> **What the task requires**
Print the first line of the records below and every line after it, up to and including the line with "Click the blue". Print nothing else.

○ ○ ○ ○ ○

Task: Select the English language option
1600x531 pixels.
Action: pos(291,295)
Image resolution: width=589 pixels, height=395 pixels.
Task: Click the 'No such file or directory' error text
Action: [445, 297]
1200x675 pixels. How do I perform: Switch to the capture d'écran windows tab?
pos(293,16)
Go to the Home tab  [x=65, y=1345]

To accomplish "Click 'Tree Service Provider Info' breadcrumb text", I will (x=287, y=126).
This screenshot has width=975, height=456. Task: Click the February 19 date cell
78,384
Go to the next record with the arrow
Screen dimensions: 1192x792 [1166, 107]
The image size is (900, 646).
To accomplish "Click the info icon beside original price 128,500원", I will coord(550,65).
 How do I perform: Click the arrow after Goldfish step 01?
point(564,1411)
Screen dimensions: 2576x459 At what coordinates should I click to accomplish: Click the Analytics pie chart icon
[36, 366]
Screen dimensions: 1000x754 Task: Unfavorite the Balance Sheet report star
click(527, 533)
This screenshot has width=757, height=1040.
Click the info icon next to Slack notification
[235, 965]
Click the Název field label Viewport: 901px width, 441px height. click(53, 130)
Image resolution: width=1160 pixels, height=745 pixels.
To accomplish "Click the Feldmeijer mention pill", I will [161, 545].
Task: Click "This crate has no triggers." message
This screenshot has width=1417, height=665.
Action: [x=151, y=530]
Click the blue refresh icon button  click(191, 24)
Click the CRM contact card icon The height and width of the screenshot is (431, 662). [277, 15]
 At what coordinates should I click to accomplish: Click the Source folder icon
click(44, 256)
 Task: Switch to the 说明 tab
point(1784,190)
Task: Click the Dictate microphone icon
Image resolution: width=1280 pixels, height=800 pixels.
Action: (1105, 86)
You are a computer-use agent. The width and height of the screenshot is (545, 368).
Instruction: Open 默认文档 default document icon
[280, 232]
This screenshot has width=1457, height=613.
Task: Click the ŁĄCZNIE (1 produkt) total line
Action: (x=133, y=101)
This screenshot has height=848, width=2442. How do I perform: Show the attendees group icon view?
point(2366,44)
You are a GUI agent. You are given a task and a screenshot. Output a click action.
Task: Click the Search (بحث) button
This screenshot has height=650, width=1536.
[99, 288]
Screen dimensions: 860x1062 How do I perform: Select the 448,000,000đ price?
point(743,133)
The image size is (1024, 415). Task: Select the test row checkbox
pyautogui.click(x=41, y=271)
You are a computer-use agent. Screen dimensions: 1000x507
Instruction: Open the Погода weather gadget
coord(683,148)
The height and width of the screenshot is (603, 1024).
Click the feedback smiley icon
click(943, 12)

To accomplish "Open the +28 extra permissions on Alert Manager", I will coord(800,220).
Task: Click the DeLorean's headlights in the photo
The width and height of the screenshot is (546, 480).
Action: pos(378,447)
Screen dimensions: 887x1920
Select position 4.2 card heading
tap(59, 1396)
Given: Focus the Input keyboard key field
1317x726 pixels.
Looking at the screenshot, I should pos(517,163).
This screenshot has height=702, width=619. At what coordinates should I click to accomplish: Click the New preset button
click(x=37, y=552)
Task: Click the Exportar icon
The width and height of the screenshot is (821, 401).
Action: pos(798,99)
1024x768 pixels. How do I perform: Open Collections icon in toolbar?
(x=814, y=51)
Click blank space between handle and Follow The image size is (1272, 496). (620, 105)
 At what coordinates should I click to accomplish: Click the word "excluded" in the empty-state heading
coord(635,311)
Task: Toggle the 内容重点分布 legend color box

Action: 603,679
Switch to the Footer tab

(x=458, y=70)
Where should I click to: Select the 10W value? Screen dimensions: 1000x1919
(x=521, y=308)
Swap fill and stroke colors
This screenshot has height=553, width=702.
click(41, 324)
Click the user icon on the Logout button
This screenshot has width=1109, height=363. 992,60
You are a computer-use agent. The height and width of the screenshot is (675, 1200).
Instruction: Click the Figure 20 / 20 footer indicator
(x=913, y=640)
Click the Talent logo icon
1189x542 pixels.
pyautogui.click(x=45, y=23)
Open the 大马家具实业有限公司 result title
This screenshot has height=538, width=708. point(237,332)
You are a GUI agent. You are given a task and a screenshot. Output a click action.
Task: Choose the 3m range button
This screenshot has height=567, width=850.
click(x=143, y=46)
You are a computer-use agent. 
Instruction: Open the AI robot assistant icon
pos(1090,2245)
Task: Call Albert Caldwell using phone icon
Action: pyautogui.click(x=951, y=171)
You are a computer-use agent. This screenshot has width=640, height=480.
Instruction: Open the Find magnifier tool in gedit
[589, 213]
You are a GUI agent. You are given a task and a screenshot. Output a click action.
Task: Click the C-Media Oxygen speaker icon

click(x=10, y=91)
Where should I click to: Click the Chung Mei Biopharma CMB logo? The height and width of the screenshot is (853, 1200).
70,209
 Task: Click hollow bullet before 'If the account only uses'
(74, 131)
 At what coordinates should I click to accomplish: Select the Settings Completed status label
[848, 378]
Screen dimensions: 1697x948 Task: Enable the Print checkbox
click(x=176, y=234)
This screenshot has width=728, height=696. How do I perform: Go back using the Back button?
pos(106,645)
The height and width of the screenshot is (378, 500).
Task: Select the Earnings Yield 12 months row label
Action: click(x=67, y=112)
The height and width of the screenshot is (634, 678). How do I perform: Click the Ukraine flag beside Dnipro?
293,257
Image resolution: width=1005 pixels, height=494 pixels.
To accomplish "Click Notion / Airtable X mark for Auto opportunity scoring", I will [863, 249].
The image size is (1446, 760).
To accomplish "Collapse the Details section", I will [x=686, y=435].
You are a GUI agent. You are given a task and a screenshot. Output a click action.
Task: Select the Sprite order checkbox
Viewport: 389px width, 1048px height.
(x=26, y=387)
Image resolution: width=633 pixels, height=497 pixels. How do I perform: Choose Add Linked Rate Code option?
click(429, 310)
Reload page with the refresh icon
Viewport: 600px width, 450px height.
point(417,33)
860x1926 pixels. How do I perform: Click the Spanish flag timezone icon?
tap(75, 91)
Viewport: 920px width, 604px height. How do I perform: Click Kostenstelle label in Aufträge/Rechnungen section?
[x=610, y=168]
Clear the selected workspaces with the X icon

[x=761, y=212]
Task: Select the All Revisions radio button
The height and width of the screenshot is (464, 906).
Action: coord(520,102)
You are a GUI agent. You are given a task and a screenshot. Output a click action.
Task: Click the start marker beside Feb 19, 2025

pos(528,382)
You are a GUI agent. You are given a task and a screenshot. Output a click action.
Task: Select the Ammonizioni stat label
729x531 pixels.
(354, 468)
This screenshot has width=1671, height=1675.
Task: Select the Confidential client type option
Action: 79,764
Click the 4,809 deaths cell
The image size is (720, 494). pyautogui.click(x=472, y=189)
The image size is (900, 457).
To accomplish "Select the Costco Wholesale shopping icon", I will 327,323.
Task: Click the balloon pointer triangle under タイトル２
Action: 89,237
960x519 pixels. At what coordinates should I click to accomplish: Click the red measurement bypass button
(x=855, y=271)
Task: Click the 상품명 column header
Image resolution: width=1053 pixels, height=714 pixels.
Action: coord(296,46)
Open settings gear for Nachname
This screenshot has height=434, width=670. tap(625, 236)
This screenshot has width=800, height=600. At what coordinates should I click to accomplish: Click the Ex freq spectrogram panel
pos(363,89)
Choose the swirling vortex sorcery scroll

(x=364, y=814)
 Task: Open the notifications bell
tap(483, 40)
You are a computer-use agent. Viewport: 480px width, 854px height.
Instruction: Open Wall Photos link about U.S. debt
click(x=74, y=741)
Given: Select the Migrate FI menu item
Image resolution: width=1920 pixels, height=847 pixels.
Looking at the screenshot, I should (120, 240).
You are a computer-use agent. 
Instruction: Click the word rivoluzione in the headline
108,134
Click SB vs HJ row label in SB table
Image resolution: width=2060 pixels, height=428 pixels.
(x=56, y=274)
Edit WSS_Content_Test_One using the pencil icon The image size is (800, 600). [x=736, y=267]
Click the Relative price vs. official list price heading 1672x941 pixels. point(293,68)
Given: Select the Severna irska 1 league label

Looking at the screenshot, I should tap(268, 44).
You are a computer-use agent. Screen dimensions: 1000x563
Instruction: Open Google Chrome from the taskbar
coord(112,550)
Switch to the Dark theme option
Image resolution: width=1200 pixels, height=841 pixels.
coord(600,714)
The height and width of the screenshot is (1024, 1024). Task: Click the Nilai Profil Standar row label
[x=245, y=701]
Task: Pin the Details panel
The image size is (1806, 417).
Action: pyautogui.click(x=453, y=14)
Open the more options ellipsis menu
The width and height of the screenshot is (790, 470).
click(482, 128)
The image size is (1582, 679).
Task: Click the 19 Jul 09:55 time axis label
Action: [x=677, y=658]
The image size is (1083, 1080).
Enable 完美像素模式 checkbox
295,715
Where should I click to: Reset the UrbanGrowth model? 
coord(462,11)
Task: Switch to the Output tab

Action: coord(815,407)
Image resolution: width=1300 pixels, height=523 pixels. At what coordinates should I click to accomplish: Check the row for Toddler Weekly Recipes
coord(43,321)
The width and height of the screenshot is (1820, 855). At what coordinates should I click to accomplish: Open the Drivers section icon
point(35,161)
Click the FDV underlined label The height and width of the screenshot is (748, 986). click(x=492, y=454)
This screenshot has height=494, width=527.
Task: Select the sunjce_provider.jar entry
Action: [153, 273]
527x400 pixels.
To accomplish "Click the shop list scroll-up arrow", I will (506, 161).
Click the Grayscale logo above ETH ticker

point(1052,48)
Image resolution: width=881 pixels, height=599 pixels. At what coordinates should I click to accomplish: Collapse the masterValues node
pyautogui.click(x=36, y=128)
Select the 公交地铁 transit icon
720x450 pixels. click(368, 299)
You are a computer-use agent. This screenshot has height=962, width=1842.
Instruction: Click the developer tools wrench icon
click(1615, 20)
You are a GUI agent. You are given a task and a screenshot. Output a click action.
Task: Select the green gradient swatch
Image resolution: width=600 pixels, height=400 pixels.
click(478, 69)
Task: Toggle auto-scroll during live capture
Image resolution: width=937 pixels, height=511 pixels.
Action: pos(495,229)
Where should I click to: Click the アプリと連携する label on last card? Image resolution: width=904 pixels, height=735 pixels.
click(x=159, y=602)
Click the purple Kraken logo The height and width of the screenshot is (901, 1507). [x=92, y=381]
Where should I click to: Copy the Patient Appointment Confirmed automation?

○ ○ ○ ○ ○

> **Exercise response**
Task: Select the English language option
1600x531 pixels.
Action: pos(291,295)
Image resolution: width=589 pixels, height=395 pixels.
Task: Click the 'No such file or directory' error text
Action: [445, 297]
1200x675 pixels. How do I perform: Switch to the capture d'écran windows tab?
pos(293,16)
Go to the Home tab  [x=65, y=1345]

To accomplish "Click 'Tree Service Provider Info' breadcrumb text", I will (x=287, y=126).
This screenshot has width=975, height=456. Task: Click the February 19 date cell
78,384
Go to the next record with the arrow
Screen dimensions: 1192x792 [1166, 107]
The image size is (900, 646).
To accomplish "Click the info icon beside original price 128,500원", I will coord(550,65).
 How do I perform: Click the arrow after Goldfish step 01?
point(564,1411)
Screen dimensions: 2576x459 At what coordinates should I click to accomplish: Click the Analytics pie chart icon
[36, 366]
Screen dimensions: 1000x754 Task: Unfavorite the Balance Sheet report star
click(527, 533)
This screenshot has width=757, height=1040.
Click the info icon next to Slack notification
[235, 965]
Click the Název field label Viewport: 901px width, 441px height. click(53, 130)
Image resolution: width=1160 pixels, height=745 pixels.
To accomplish "Click the Feldmeijer mention pill", I will [161, 545].
Task: Click "This crate has no triggers." message
This screenshot has width=1417, height=665.
Action: [x=151, y=530]
Click the blue refresh icon button  click(191, 24)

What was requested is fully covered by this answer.